## WHAT YOU SHOULD DO
Reproduce every one of the entries below word for word, keeping them in the same order.

## TASK DATA
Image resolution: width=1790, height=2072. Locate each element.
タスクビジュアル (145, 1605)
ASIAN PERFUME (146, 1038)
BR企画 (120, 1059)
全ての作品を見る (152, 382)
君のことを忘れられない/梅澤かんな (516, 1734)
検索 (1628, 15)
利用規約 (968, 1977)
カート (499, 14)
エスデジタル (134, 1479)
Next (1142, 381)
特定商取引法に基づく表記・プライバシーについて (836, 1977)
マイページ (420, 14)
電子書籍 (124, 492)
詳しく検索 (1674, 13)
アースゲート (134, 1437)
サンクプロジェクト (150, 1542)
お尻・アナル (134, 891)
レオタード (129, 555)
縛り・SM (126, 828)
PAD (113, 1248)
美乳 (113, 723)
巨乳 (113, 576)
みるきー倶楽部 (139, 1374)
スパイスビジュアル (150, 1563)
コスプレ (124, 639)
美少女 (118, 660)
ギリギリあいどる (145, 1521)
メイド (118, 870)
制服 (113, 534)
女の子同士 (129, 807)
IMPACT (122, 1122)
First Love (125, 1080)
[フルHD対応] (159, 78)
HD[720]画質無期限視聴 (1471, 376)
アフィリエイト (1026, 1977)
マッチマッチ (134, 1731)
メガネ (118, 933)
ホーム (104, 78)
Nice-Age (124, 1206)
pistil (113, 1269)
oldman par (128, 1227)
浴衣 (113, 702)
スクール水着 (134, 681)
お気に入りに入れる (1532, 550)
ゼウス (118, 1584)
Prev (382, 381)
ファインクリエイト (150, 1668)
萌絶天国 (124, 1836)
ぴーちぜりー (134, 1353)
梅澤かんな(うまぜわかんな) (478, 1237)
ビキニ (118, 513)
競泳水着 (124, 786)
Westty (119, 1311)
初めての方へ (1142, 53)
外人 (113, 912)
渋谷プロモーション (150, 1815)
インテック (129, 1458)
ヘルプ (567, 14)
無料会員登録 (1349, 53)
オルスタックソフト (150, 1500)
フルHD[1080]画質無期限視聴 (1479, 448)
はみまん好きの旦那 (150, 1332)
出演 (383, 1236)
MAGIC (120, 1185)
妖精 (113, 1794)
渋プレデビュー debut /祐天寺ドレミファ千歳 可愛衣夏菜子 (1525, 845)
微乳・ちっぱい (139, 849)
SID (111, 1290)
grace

## TASK RESPONSE
Image resolution: width=1790, height=2072. Locate each element.
タスクビジュアル (145, 1605)
ASIAN PERFUME (146, 1038)
BR企画 (120, 1059)
全ての作品を見る (152, 382)
君のことを忘れられない/梅澤かんな (516, 1734)
検索 (1628, 15)
利用規約 (968, 1977)
カート (499, 14)
エスデジタル (134, 1479)
Next (1142, 381)
特定商取引法に基づく表記・プライバシーについて (836, 1977)
マイページ (420, 14)
電子書籍 (124, 492)
詳しく検索 (1674, 13)
アースゲート (134, 1437)
サンクプロジェクト (150, 1542)
お尻・アナル (134, 891)
レオタード (129, 555)
縛り・SM (126, 828)
PAD (113, 1248)
美乳 (113, 723)
巨乳 (113, 576)
みるきー倶楽部 (139, 1374)
スパイスビジュアル (150, 1563)
コスプレ (124, 639)
美少女 (118, 660)
ギリギリあいどる (145, 1521)
メイド (118, 870)
制服 (113, 534)
女の子同士 (129, 807)
IMPACT (122, 1122)
First Love (125, 1080)
[フルHD対応] (159, 78)
HD[720]画質無期限視聴 (1471, 376)
アフィリエイト (1026, 1977)
マッチマッチ (134, 1731)
メガネ (118, 933)
ホーム (104, 78)
Nice-Age (124, 1206)
pistil (113, 1269)
oldman par (128, 1227)
浴衣 (113, 702)
スクール水着 (134, 681)
お気に入りに入れる (1532, 550)
ゼウス (118, 1584)
Prev (382, 381)
ファインクリエイト (150, 1668)
萌絶天国 (124, 1836)
ぴーちぜりー (134, 1353)
梅澤かんな(うまぜわかんな) (478, 1237)
ビキニ (118, 513)
競泳水着 (124, 786)
Westty (119, 1311)
初めての方へ (1142, 53)
外人 (113, 912)
渋谷プロモーション (150, 1815)
インテック (129, 1458)
ヘルプ (567, 14)
無料会員登録 (1349, 53)
オルスタックソフト (150, 1500)
フルHD[1080]画質無期限視聴 (1479, 448)
はみまん好きの旦那 (150, 1332)
出演 (383, 1236)
MAGIC (120, 1185)
妖精 (113, 1794)
渋プレデビュー debut /祐天寺ドレミファ千歳 可愛衣夏菜子 (1525, 845)
微乳・ちっぱい (139, 849)
SID (111, 1290)
grace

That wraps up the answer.